How to Have a Jolly Good Time in Valdivia (Part Two): Everything Tastes Better With Beer

In case you missed it, we spent our first day in Valdivia eating chocolate, drinking beer and watching sea lions fish for handouts.

Step Four: Get to Niebla

We caught the number 20 bus from the bus stop at the corner of Avenida Alemania and Garcia Reyes (there’s only one) to the last stop at the terminal in Niebla. We read that Niebla was considered a “resort,” which mostly means that there are some campgrounds and other accommodation out that way. We were keen to get some lunch before heading to the breweries later in the day and passed many restaurants along the way. But we believe the best place to eat was just steps from the bus terminal.

With so many food stalls at the market in Niebla it was hard to choose what to eat.

Locals enjoy a beautiful afternoon at the Niebla market.

The Encuentro Costumbrista is an open-air food market where families were gathered on a Saturday afternoon to enjoy delicious food and beer. Stall after stall offered everything from empanadas to handicrafts. We took our cue from the locals and bought a couple of beers to enjoy while we decided what to eat.

All the food is handmade by pleasant locals while you wait.

These delicious seafood empanadas had a delicate and surprisingly spicy filling.

At around four o’clock the entertainment started. A woman in full costume with an excellent voice sang songs for an hour on the big stage in the middle of the grounds. We noticed other performers arriving but had to leave so we could move on to the rest of the local attractions.

Grilled meat is cooked perfectly and served on a skewer stick.

A favourite dish is fresh shellfish, chicken, pork and potato wrapped in a net and boiled, served with a cup of soup and lemon wedges.

Step Five: Hit the Breweries

There are about four cervecerias on the road between Valdivia and Niebla. We passed one with a gnome motif and another right next to it. Gnomes are best known for hanging out in fertilizer, so we thought it best to avoid them. Next came the orange coloured signs of Salzburg brewery. Germans are known for their good beer, so Austria couldn’t be far off, right? The helpful server gave us a free sample of four beers, with our favourite being the Tzar Stout at a very tasty 7.5%. It turns out that Salzburg is based in a town called Frutillar further south.

With so many beers available, it’s worth it to do the tasting at La Cerveceria Kunstmann.

It was still light out, so we decided to walk to the famous Kunstmann brewery. We resorted to walking in the ditch by the side of the road because it was a nice afternoon. We were joined by a black dog that had been chilling out at Salzburg. We thought he was just lonely as he kept charging ahead and turning around to check on us, but by the time we reached La Cerveceria Kunstmann he’d already hurried behind a fence at the brewery. It seems he was the one leading us to the glory of more beer…and how glorious it was! Nine different types were tried and all were delicious in their own unique way!

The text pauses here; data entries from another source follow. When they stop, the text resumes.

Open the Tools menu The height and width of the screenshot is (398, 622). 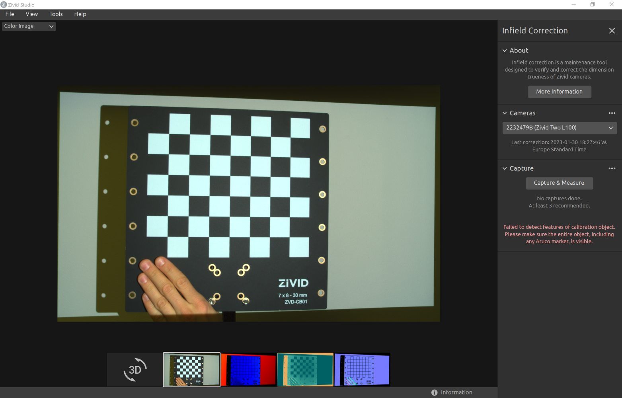(56, 14)
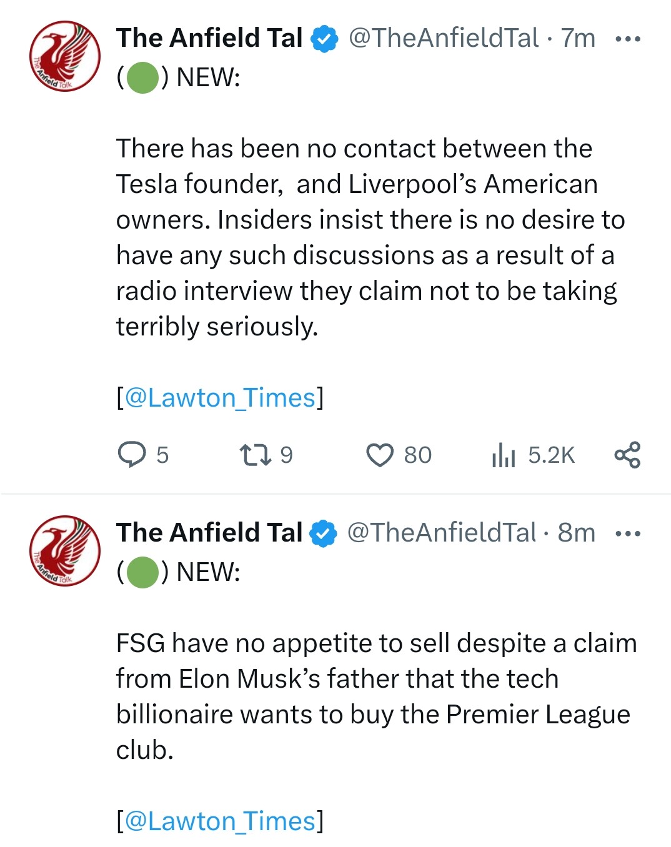Open The Anfield Tal name on second tweet

coord(209,533)
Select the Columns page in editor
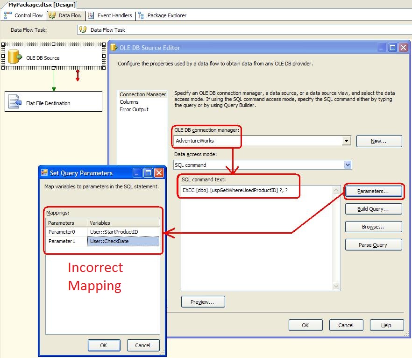Viewport: 412px width, 358px height. tap(129, 102)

Small groups of people can order a giant column of their favourite brew. It’s essentially a tap at your table.

Bungas wanted to let you know that his favourite was the Unfiltered Lager, with the Bock and Gran Torobayo right up there as well. The cerveceria also serves hearty German-style food. We ordered a mixed meat platter from the starters menu and some spaetzle; it was the perfect accompaniment to our beer and provided excellent value for money. We couldn’t even finish it all (and we ordered the smallest size).

German sausages, steak, chicken, french fries and bacon-wrapped dates – oh my!